_TASK ITEM:_ Take the line with "This screenshot has height=865, width=1100." and every line after it in the entries below, and set them down exactly, without any pictures.
== Segment start ==
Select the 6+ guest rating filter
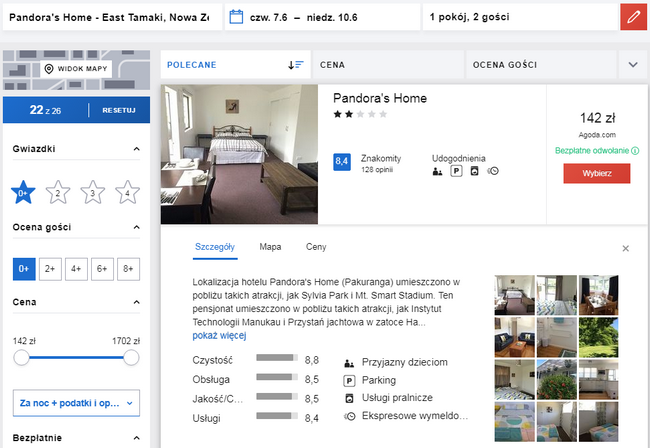 (101, 268)
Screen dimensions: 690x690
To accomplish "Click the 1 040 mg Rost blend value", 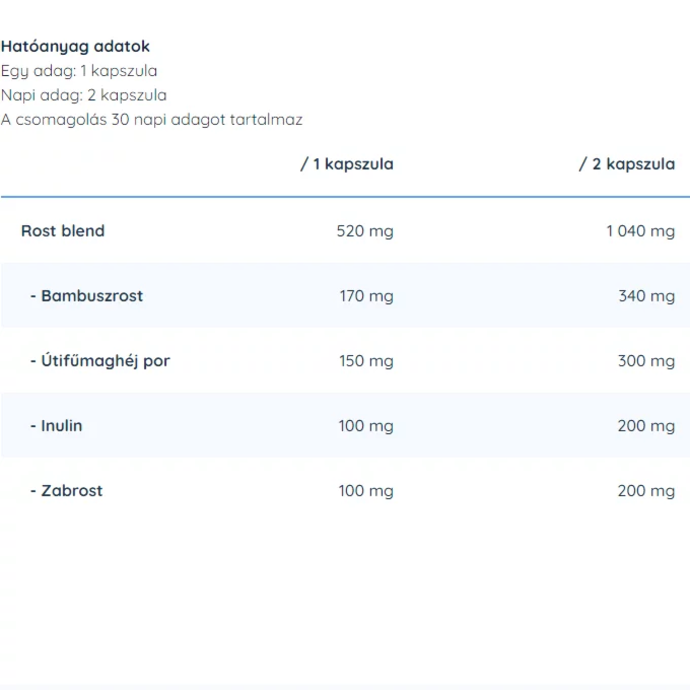I will (x=640, y=231).
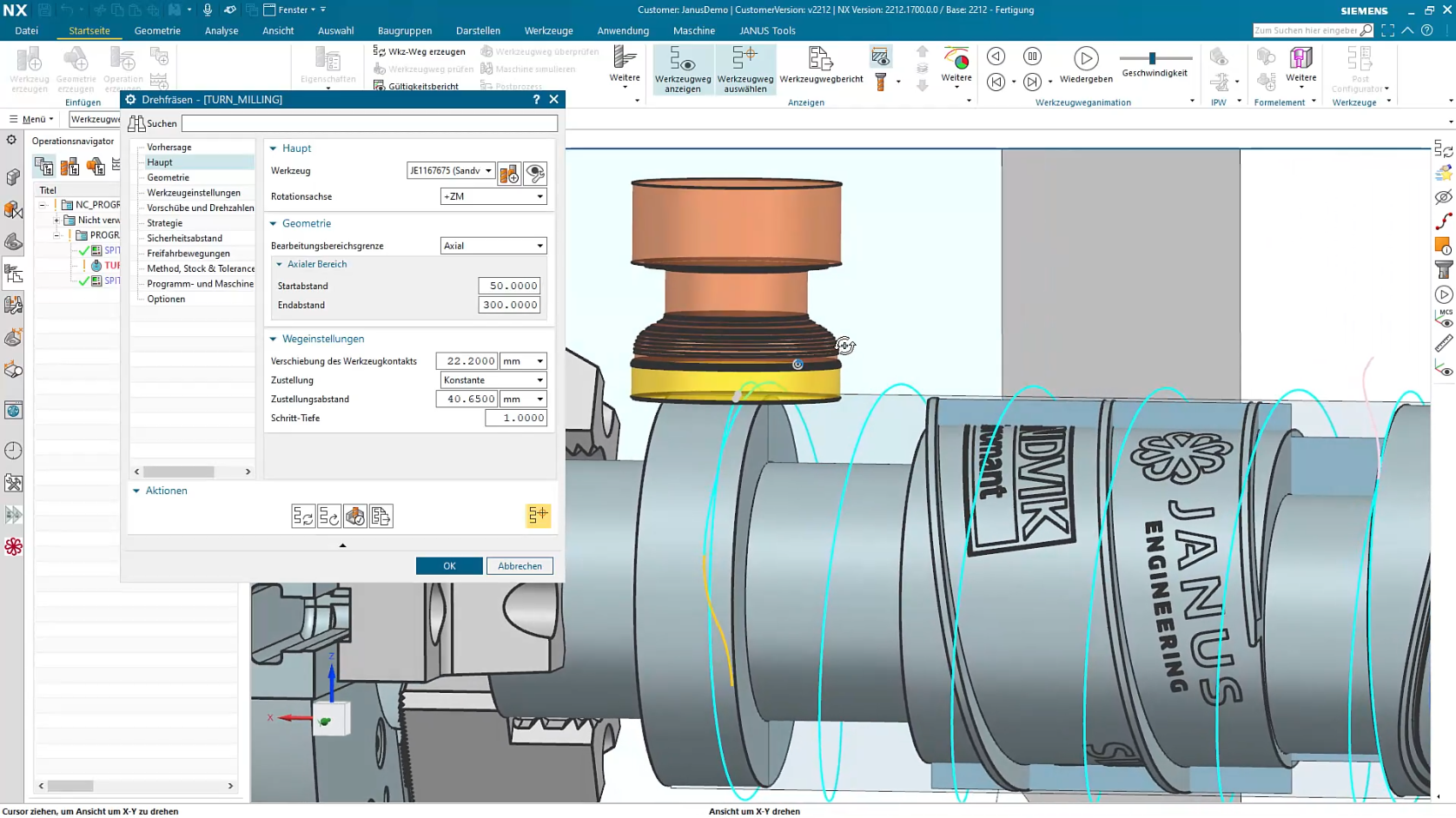The height and width of the screenshot is (818, 1456).
Task: Click the Werkzeugweg anzeigen icon
Action: [683, 59]
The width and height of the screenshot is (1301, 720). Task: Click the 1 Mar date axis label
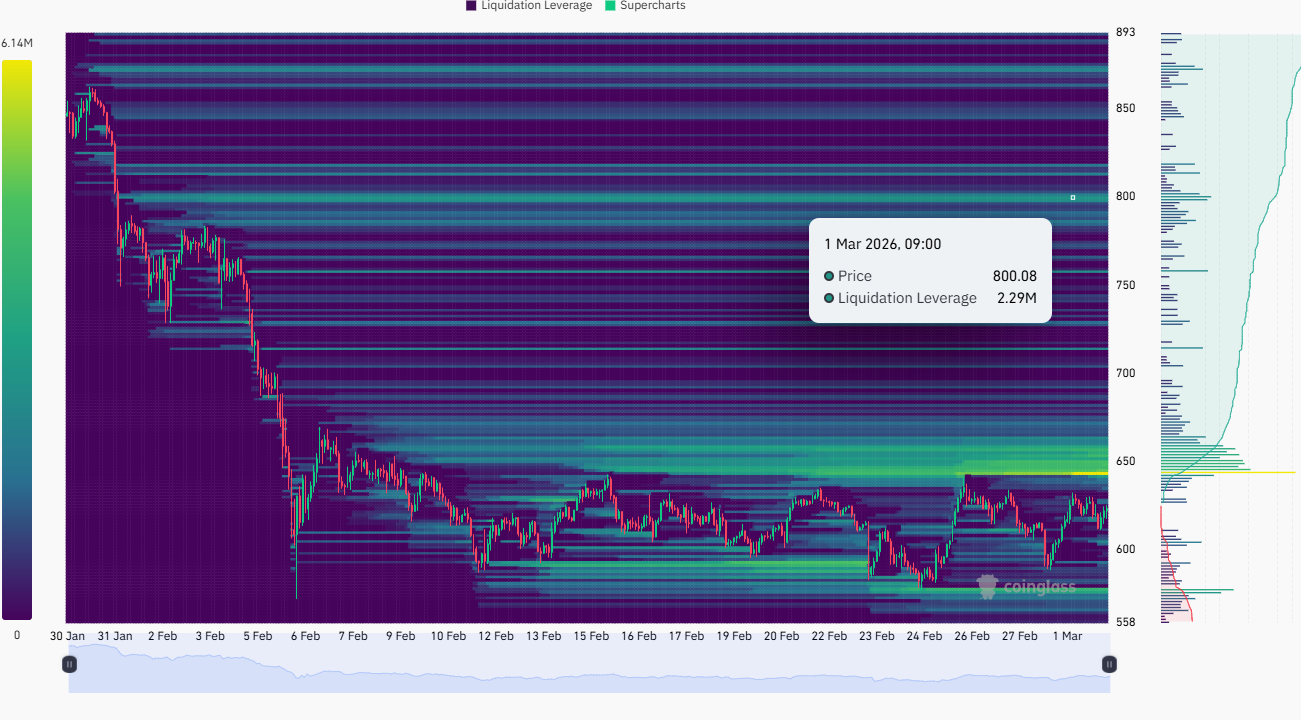(x=1069, y=636)
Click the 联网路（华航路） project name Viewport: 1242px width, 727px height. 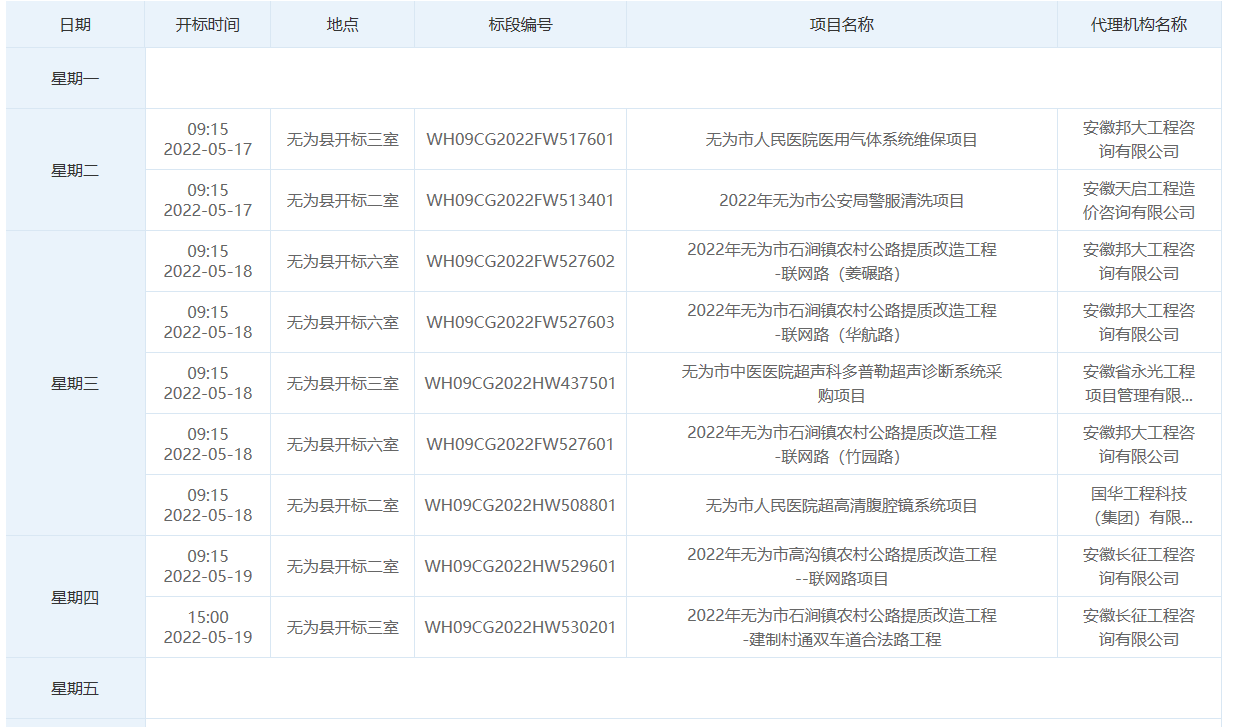coord(841,323)
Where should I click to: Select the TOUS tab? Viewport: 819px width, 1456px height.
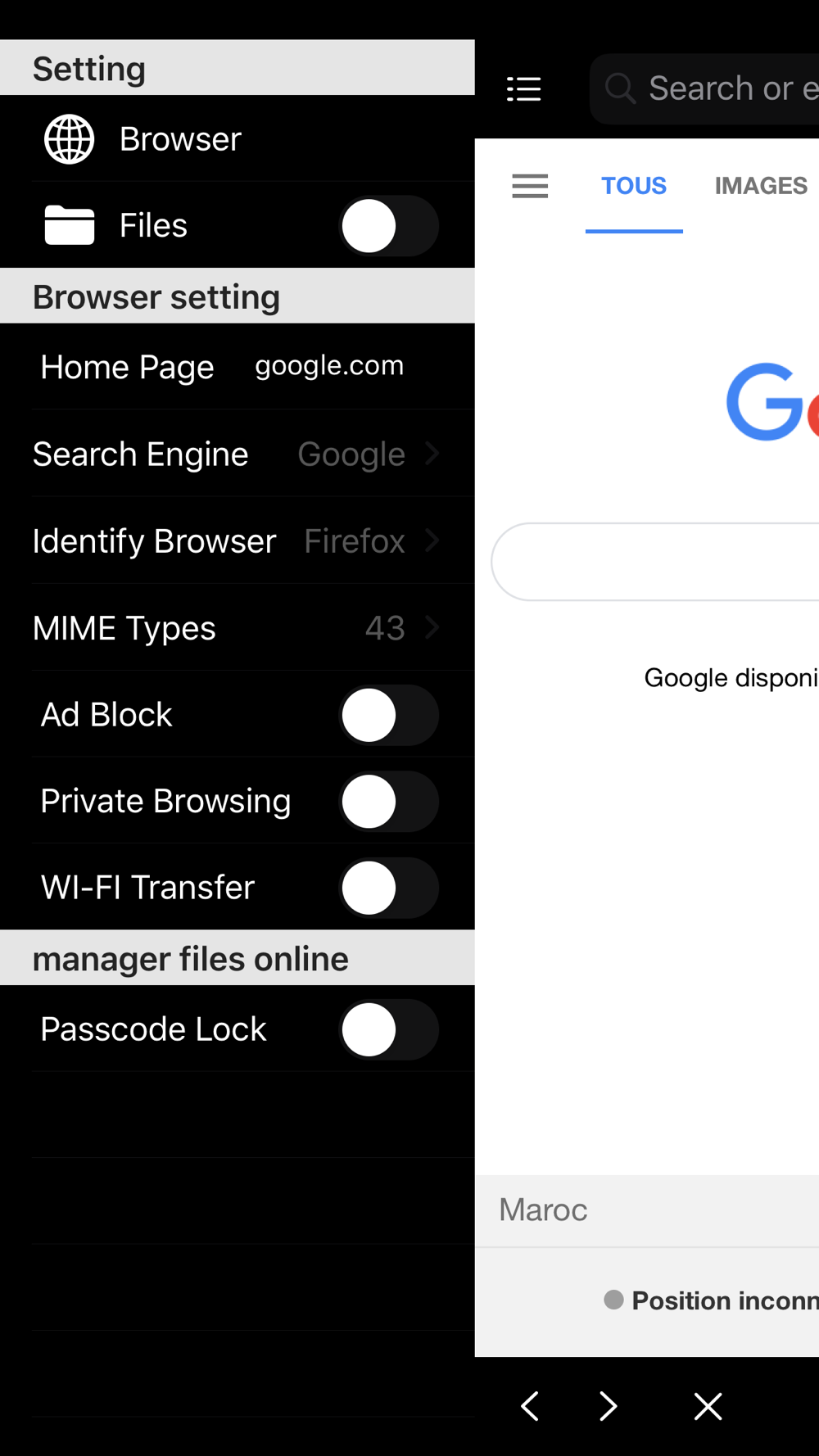click(634, 186)
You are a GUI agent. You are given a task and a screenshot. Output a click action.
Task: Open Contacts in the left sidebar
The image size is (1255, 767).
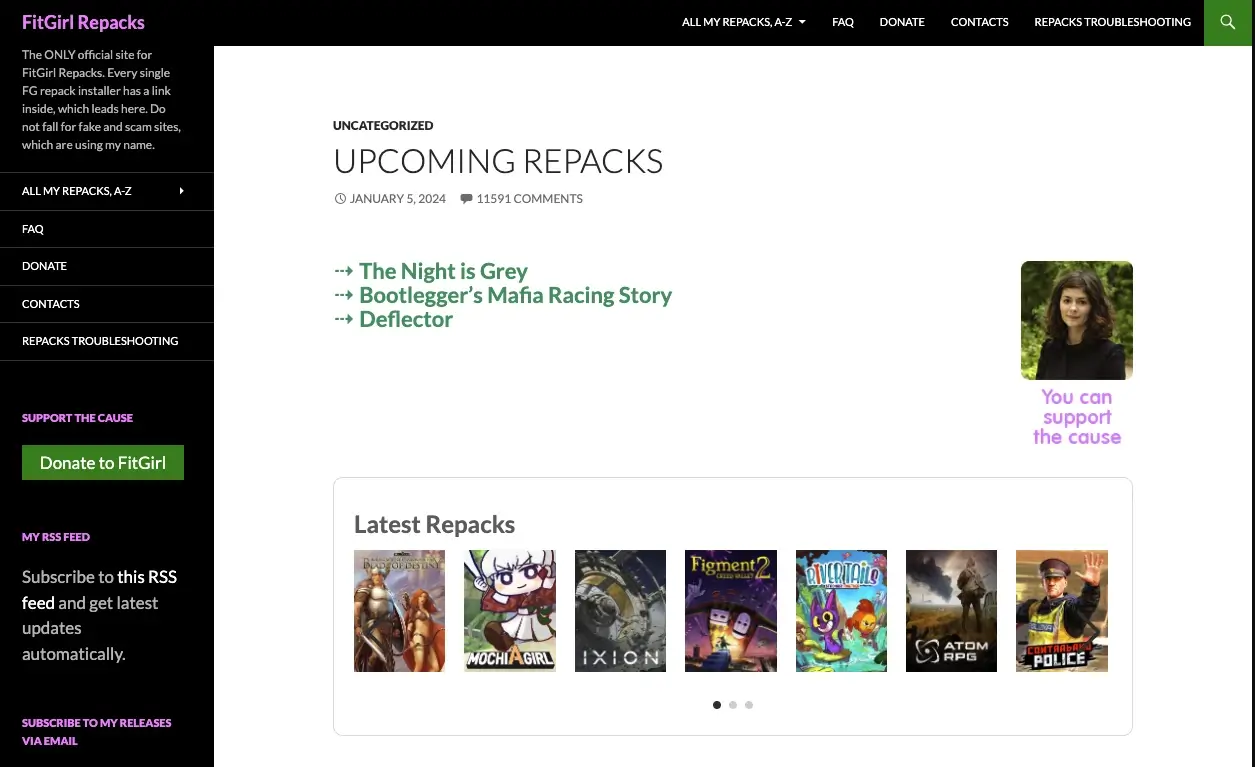(x=51, y=304)
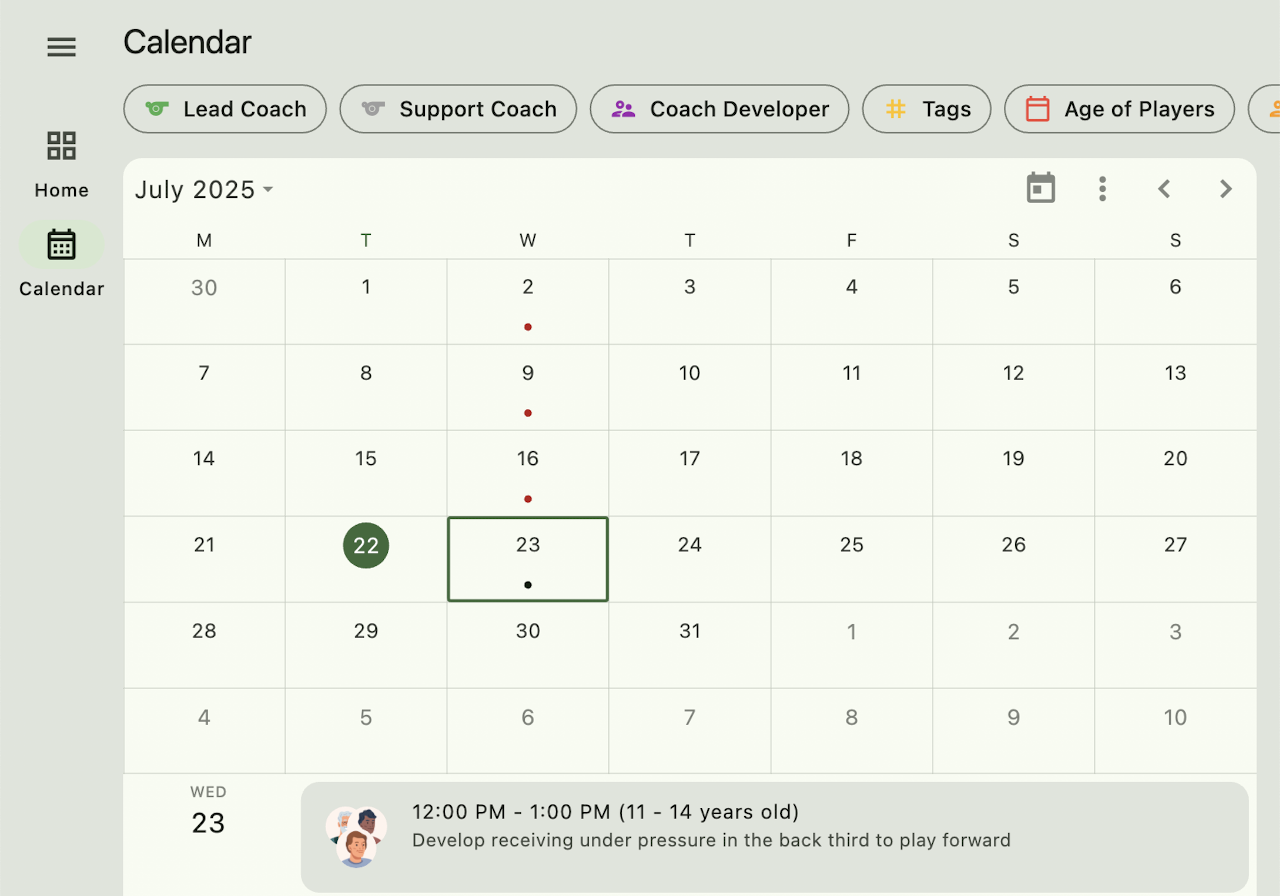Click the coach avatars on the session
The height and width of the screenshot is (896, 1280).
(356, 836)
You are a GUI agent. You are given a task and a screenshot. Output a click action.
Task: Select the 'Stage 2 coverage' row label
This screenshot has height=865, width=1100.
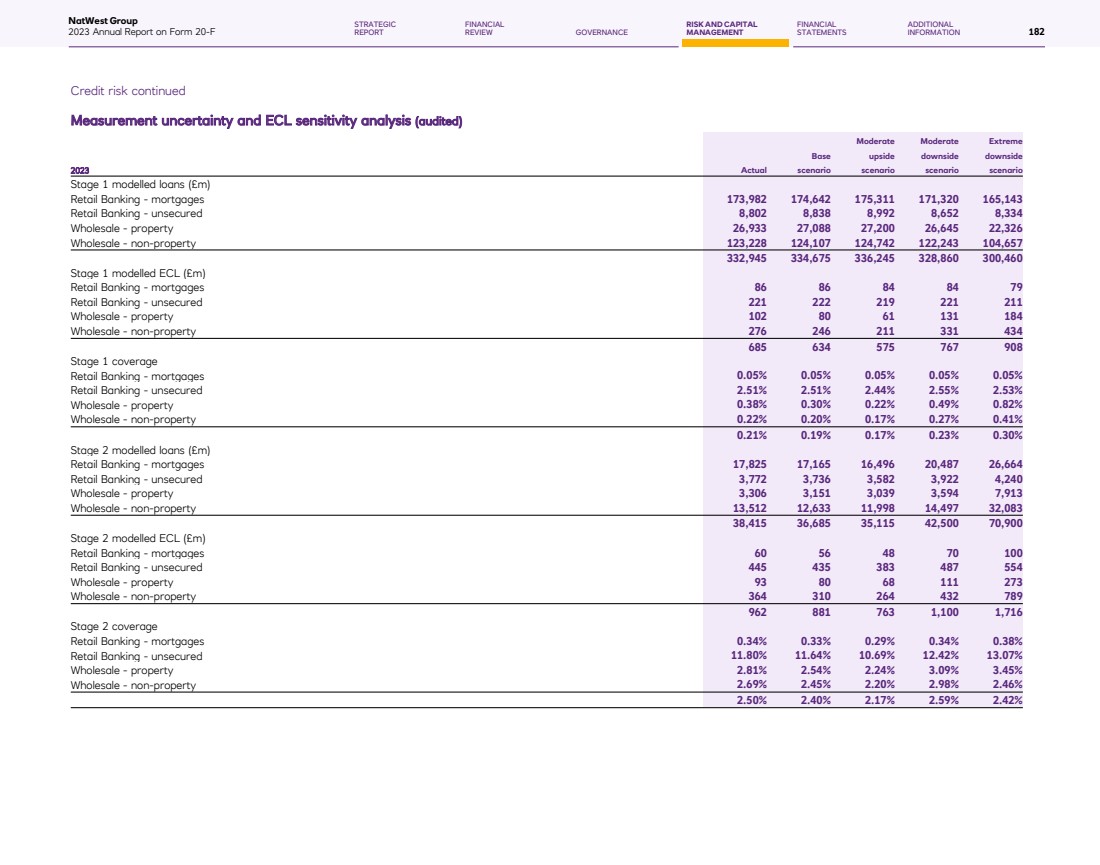[113, 626]
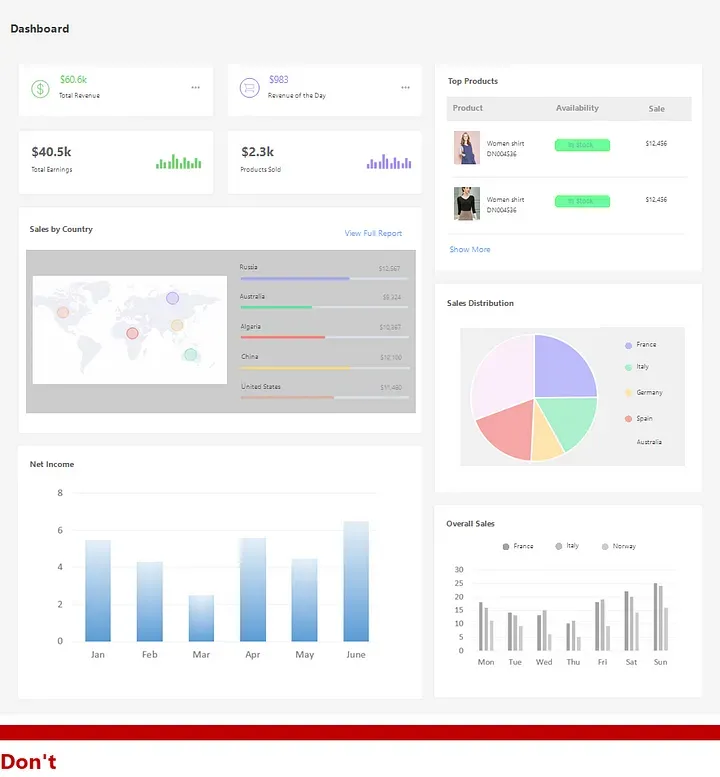
Task: Open the three-dot menu on Revenue of the Day card
Action: point(405,88)
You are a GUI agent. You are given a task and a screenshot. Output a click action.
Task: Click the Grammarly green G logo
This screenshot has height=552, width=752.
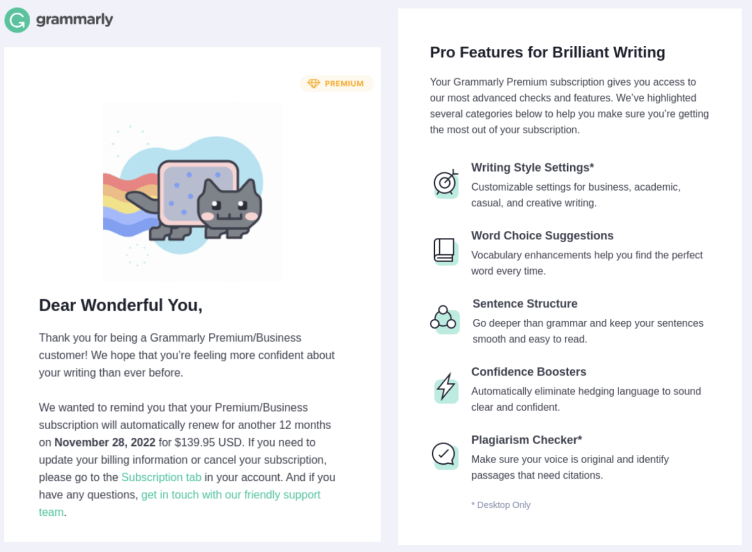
== Segment end ==
_EXERCISE RESULT:_
This screenshot has height=865, width=1100.
[113, 626]
Task: Open the three-dot menu on Revenue of the Day card
Action: point(405,88)
You are a GUI agent. You are given a task and a screenshot. Output a click action.
Task: Click the Grammarly green G logo
This screenshot has height=552, width=752.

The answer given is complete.